ColossalAI
ColossalAI copied to clipboard
[BUG]: How can i save checkpoint trained by the way of GeminiDDP
🐛 Describe the bug
when running the model OPT,but i have no idea how to save the checkpoint. I tried the code
model = GeminiDDP(model, device=get_current_device(), placement_policy=PLACEMENT_POLICY, pin_memory=True)
model_to_save = model.module if hasattr(model, 'module') else model
model_to_save.save_pretrained(output_dir)
output_dir's file is so small,about 300k,but the model is 16G,in the mean while, it can't be loaded by transformers's api.
Environment
No response
add model = get_static_torch_model(model) before saving.
@haofanwang correct! get_static_torch_model will return a torch model, you can do whatever you want on it.
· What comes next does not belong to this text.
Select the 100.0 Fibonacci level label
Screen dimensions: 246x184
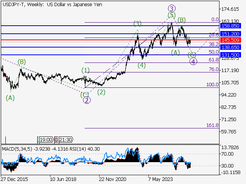[213, 85]
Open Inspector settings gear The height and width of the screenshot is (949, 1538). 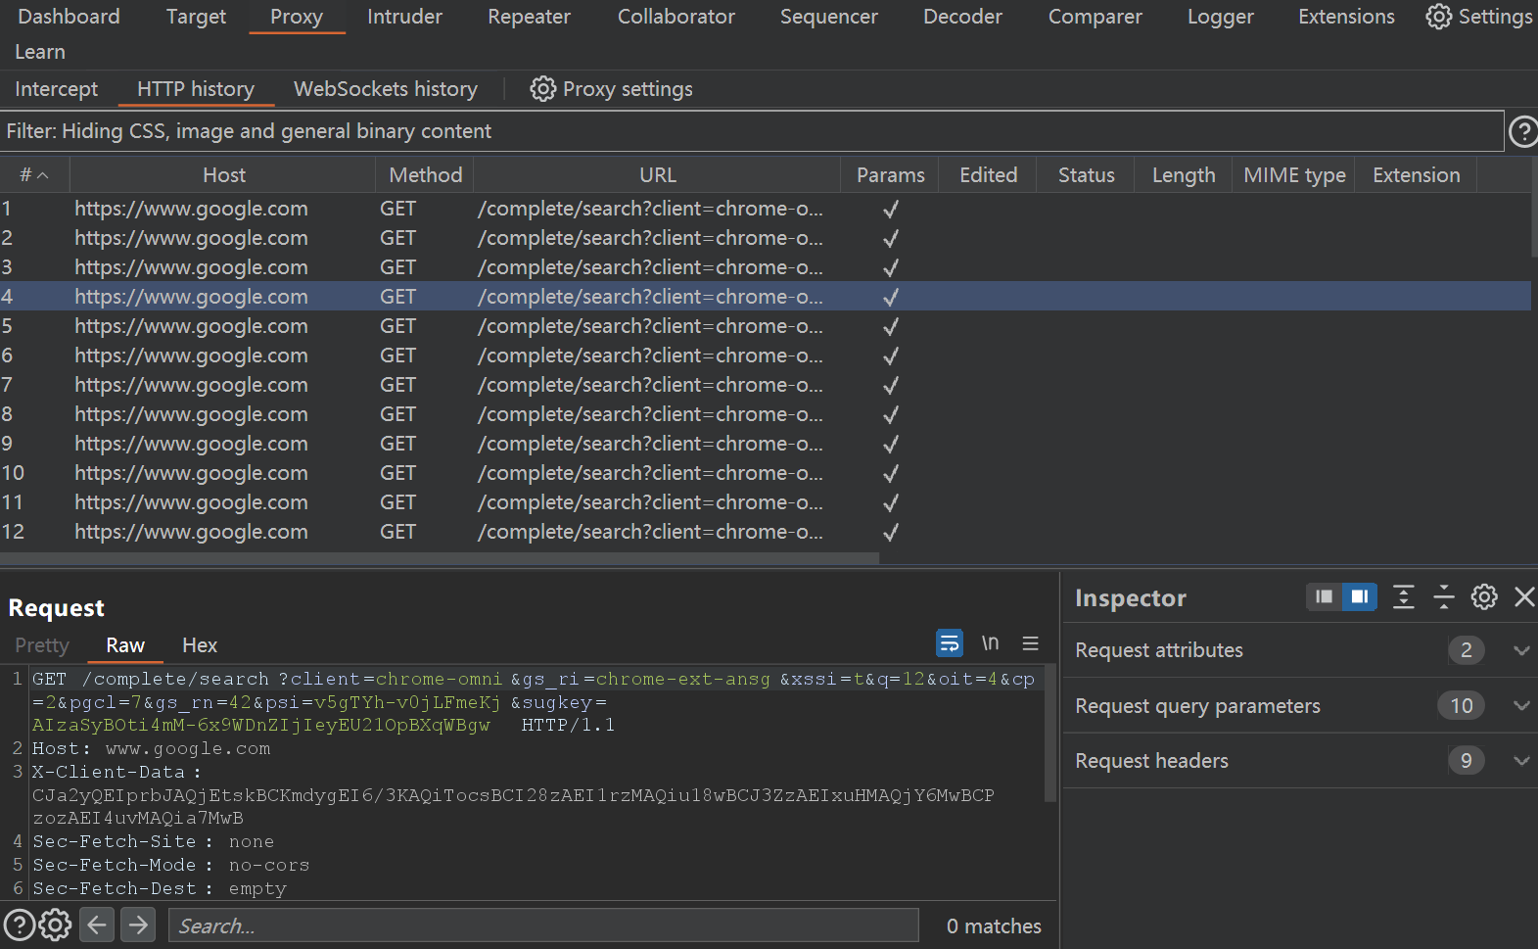(1483, 596)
@1SAA @FrankLeeeee we should add a chapter in our document on model saving and loading.
Thank you for the reply.
But I'm not sure whether this method model_to_save = model.module if hasattr(model, 'module') else model is a way of get_static_torch_model ? this method's checkpoint is only 170k. @feifeibear @haofanwang
No. Import the one below
from colossalai.nn.parallel.utils import get_static_torch_model
And add model = get_static_torch_model(model) before saving.
We have updated a lot. This issue was closed due to inactivity. Thanks.